Four quadrants that separate what demands attention from what deserves it.
The Eisenhower Matrix divides tasks into four quadrants: Urgent and Important (do now), Important but Not Urgent (schedule), Urgent but Not Important (delegate), Neither (eliminate). Most people live in quadrants 1 and 3. True productivity lives in quadrant 2.
The Mental Model
-
List Everything
Write down all tasks and commitments. -
Classify Each Item
Place tasks into the four quadrants. -
Act Accordingly
Do Q1 immediately.

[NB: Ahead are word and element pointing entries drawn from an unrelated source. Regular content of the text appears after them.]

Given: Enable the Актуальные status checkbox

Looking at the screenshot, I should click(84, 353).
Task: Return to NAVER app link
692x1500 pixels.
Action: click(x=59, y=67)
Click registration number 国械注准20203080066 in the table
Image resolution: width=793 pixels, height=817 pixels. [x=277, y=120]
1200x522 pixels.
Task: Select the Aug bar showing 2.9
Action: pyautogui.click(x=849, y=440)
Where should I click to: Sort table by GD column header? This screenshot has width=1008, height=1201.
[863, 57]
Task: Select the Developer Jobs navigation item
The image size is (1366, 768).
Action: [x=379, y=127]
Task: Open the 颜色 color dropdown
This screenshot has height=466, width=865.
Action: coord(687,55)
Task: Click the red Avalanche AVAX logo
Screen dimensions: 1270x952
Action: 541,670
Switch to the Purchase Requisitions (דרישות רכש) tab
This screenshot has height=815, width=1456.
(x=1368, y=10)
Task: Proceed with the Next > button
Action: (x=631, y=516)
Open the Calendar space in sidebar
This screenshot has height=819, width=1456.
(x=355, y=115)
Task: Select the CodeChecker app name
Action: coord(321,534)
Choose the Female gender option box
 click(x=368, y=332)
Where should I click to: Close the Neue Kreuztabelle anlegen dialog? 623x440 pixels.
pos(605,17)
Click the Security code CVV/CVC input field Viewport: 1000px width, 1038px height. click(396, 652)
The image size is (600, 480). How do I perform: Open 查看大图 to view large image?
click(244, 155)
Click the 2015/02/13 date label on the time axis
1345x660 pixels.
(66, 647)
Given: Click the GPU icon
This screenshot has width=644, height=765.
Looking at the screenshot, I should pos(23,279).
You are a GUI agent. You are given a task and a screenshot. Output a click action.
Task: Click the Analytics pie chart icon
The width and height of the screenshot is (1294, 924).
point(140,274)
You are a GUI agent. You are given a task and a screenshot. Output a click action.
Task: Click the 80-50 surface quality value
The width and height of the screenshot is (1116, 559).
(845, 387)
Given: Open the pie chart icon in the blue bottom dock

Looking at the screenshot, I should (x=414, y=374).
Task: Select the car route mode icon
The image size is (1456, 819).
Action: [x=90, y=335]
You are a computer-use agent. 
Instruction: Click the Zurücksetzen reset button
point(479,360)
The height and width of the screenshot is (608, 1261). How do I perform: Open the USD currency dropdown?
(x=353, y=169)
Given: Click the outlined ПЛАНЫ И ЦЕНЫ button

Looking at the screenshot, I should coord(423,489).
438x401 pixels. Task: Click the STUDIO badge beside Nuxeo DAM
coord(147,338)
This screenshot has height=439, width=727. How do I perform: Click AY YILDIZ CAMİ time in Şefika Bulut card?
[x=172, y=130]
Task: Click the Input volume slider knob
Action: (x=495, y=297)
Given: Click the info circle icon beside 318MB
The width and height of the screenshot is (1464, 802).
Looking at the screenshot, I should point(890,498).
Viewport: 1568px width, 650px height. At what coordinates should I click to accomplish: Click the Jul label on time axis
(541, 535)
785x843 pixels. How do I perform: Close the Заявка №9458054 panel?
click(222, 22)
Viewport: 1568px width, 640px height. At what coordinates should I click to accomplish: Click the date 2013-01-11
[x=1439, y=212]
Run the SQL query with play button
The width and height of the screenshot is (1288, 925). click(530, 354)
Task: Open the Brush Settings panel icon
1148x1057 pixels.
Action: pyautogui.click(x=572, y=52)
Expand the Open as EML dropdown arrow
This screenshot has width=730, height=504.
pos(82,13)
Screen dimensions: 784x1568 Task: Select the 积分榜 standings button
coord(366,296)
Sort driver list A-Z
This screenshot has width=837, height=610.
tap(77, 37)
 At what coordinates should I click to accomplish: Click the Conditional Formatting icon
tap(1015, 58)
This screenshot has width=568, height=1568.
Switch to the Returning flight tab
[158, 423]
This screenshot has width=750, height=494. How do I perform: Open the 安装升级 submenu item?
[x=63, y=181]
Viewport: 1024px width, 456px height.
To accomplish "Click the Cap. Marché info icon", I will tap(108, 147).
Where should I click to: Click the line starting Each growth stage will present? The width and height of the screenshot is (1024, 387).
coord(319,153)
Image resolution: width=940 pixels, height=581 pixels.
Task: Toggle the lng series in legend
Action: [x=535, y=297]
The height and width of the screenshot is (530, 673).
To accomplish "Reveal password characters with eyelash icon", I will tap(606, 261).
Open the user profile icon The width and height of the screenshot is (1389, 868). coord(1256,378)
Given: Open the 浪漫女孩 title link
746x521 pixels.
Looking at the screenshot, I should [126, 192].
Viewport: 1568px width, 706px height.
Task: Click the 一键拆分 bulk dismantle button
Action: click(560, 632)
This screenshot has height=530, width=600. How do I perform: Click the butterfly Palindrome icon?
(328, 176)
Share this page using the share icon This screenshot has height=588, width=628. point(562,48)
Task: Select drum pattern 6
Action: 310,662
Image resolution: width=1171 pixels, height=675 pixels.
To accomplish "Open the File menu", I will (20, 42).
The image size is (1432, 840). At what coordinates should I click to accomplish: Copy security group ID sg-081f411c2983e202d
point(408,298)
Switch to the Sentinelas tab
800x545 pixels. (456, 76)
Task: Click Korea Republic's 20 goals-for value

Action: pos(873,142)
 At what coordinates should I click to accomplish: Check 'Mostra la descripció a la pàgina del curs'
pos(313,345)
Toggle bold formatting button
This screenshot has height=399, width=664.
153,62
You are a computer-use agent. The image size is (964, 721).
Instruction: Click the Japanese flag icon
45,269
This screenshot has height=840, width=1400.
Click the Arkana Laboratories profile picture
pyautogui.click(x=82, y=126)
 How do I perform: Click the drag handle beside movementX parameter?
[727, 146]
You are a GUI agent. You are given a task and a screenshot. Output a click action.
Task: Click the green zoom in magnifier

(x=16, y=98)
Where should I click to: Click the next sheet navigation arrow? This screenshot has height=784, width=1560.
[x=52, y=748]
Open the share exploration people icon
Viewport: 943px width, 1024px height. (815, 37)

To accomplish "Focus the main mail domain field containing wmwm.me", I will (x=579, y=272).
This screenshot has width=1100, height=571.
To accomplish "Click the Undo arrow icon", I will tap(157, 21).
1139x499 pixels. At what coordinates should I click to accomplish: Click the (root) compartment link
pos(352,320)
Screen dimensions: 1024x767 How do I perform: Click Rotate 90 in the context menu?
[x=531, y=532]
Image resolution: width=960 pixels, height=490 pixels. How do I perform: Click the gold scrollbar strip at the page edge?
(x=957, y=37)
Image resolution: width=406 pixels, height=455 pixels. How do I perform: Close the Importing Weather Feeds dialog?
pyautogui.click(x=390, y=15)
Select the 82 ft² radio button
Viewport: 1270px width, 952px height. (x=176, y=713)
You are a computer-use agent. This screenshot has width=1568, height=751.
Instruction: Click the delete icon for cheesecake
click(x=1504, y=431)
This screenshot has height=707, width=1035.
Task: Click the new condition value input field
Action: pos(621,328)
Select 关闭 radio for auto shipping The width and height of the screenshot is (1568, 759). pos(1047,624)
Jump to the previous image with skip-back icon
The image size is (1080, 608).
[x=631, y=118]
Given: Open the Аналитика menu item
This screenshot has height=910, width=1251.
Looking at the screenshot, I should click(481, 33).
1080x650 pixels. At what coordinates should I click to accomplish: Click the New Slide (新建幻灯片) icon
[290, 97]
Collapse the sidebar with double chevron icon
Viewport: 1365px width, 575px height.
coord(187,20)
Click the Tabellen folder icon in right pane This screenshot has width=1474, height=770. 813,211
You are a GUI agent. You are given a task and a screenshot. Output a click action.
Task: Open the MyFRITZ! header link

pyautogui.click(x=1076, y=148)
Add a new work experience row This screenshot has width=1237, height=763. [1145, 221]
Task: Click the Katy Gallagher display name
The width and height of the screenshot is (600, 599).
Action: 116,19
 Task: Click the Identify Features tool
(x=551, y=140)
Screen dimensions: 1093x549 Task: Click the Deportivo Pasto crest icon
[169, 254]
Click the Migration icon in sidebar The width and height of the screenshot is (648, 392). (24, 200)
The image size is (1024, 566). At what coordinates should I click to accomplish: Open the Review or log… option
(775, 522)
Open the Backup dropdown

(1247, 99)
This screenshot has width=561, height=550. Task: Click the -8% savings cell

Schedule Q2. Delegate Q3. Delete Q4. -
Protect Quadrant 2
Block time for important non-urgent work.
A Worked Example
Sarah uses the matrix and discovers: Q1 has one crisis, Q2 has neglected strategic work, Q3 has 15 requests others could handle, Q4 has three pointless committees. She delegates Q3, drops Q4, blocks mornings for Q2. Within weeks, she is less busy but more effective.
When to Apply
- You feel busy but unproductive
- Urgent tasks interrupt important work
- You want to be strategic not reactive
When Not to Apply
- You're in an actual emergency
- Your role requires constant reactive work
Try This Once
List 10 things you did this week. Classify them. How much time in Q2?